Flipping DWP
I don't know if I'm upset or angry to be honest
.
As some of you may recall from my blog, my partner moved in with me in May. The plan was, although our relationship was very new at the time (exhusband had left me in March), that he wanted to be with me to help me to cope emotionally with the stress and anxiety I was going through, and he wanted to help me to pay the expense of keeping my home. My ex left me with all our debts, and suddenly having my income halved left me very very worried. I also had the anxiety of trying to cope with looking after myself alone.
My step-mother was finally awarded a payment through Independent Living to come and look after me for so many hours a week (food preparation, housework I can't manage, laundry, taking me grocery shopping, and a few hours socialisation), but it still didn't take into account the "little things". Lifting and pouring a full bottle of milk or juice; making a cup of tea in a teapot; needing assistance to use my bathlift, or to help me wash/brush/dry my hair if my back and shoulders are hurting me too much. I must ask my partner at least once an hour "can you please...." because I'm not feeling well enough or am not able to do something. I was very depressed, under great stress and not coping with life. I would be on the phone to Darren until 2 or 3 in the morning, just crying over the futility of it all.

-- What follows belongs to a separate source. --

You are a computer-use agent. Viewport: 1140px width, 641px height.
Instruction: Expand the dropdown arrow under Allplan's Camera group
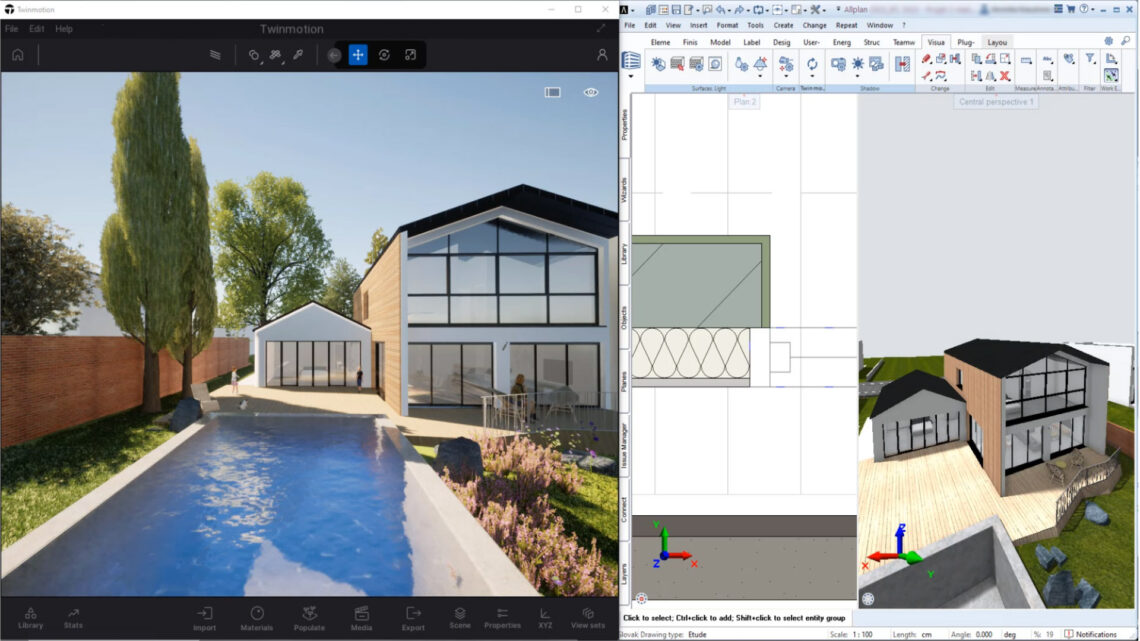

So my boyfriend left his job (having suffered catch 22 of not being able to get a job without being local for interviews, etc) and moved 200+ miles up the country to be with me, to give me emotional support, and the physical assistance I needed. Anyone who has been in a long-distance relationship will know how it rips you up after a while. He also wanted to financially help me to keep my house, sort out my divorce and get both our lives back on track.
Unfortunately, despite many job applications, he has so far been unsuccessful in finding work, and his savings were quickly exhausted.
In September, I persuaded him to put in an application for Job Seekers Allowance. Afterall - we have both paid our NI contributions and taxes for our entire working life, and surely claiming help when it's needed is the whole point of losing such a large chunk of your earnings?
He was awarded £60 a week. It doesn't sound like much, but it made a massive difference to us.
On the 2nd November, we got a letter from the DWP to say that as of 31st October, his JSA would be discontinued, as they wanted "further information" regarding his move. A second letter a few days later stated that "Moving in with a disabled partner is not good reason for leaving a job", and wanted a whole list of questions answering.
My annoyance is that, in a "roundabout" way, what they are asking for are
MY personal and medical details.
My partner and I (and the people we have spoken to) think that my OH cannot answer these questions without my consent, as it would require going into great detail about my emotional state at the time that he moved in. At the end of the day, his application for JSA is about getting
my partner the assistance he needs to get back into the workforce, and has nothing to do with me. Given that the DWP seems to be run by people without feelings or emotions at all, they will probably still decide that he is not able to claim anything, since, obviously, you should continue your job no matter what your personal circumstances are and work surely comes before family and happiness
. It wasn't so much the money that I am upset at loosing, it is the assistance with finding work that he is now not getting.
They also have not provided anywhere near enough space on the form to respond to their "accusations". So I have written a letter going into detail about what happened, my emotional state (I have quite bluntly stated that I was contemplating ending my life), and our circumstances between my husband moving out in March, my OH moving in at the end of May, and his claim for JSA in October when we finally realised that the North East is devoid of work for qualified IT technicians. He's even applied for part-time xmas work, bar work, shelf-stacking in supermarkets, etc, to tide us over and the only job he has been interviewed for was cleaning pub toilets (which would have earnt him a grand total of £6 an hour on a casual basis). He still didn't get it
.
My family think I'm wasting my time, as they will not even read my letter and explaination - they will want my OH to respond to their "questions" in the space provided. I'm more than a little peeved that I am being forced to "justify" having my partner move in with me.
My OH is getting very depressed about the whole thing, and I am starting to worry that he might feel I have ruined his life. I already feel like such a burden on the people around me. In an ideal world, he would have found a job before moving, but in that case, he would still not be here, and the emotional support he has given me has been so incredibly worth it. I'd rather have him here with no job than not here at all.
Do any of you think my letter will make any difference, or am I just wasting my time and energy?